Disclaimer This edited version has been archived due to the length of time since original publication. It should not be regarded as indicative of the ATO's current views. The law may have changed since original publication, and views in the edited version may also be affected by subsequent precedents and new approaches to the application of the law. You cannot rely on this record in your tax affairs. It is not binding and provides you with no protection (including from any underpaid tax, penalty or interest). In addition, this record is not an authority for the purposes of establishing a reasonably arguable position for you to apply to your own circumstances. For more information on the status of edited versions of private advice and reasons we publish them, see PS LA 2008/4. |
Edited version of your written advice
Authorisation Number: 1013001054478
Date of advice: 20 April 2016
Ruling
Subject: Residency
Question
Are you a resident of Australia for taxation purposes?
Answer
Yes
This ruling applies for the following periods:
Year ending 30 June 2016
Year ending 30 June 2017
Year ending 30 June 2018
The scheme commences on:
1 July 2015
Relevant facts and circumstances
Your country of origin is Foreign Country A.
You are a citizen of Australia.
You are employed by a Foreign Country B company.

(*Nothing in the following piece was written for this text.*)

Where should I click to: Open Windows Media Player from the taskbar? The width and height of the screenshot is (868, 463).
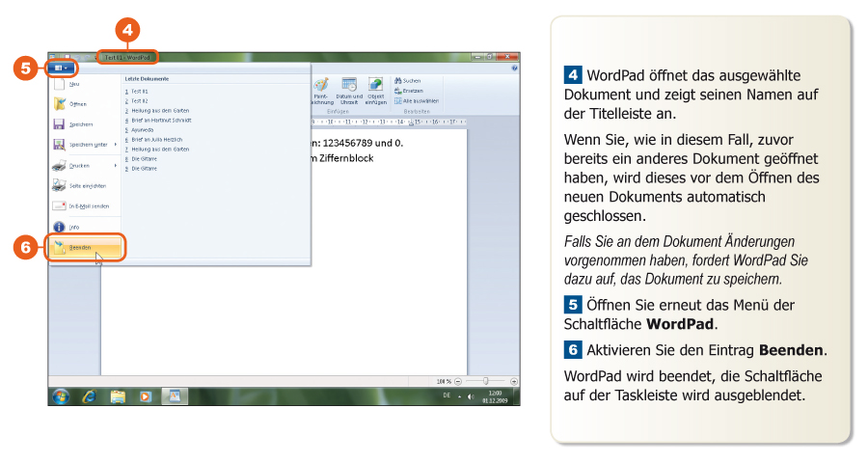point(146,396)
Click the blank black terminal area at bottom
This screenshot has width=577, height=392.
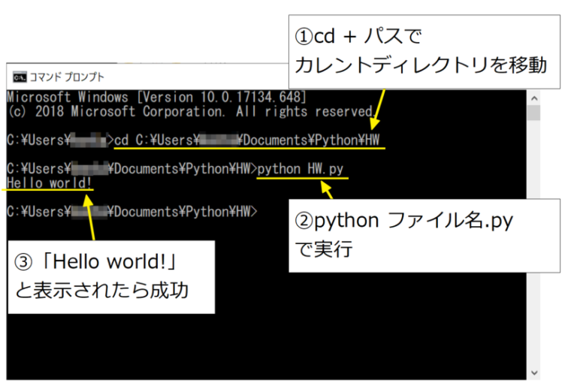point(263,345)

You enter Foreign Country B on working visa which was supplied by your employer.
The visa allows you to stay in the Foreign Country B for two years.
Your employment is permanent but depends on whether your employer could find a suitable project in Foreign Country B for you.
If there is no suitable project, you will be back to Australia.
While in Australia waiting for the job, you are still employed by the same employer but without payment.
Your family did not accompany you to Foreign Country B and you stayed in a hotel while doing project in Foreign Country B.
You have a bank account and a car in Foreign Country B.
Your children are currently studying in Australia, your spouse needs to stay in Australia and take care of them.
You stay in your own house with your family while in Australia.
You have investment properties, bank accounts, and a car in Australia.
You leave your household effects and your personal effects in Australia.
You did not intend to reside overseas permanently, your intention is to return and reside in Australia.
You have advised the Australian Electoral Commission that you were departing Australia.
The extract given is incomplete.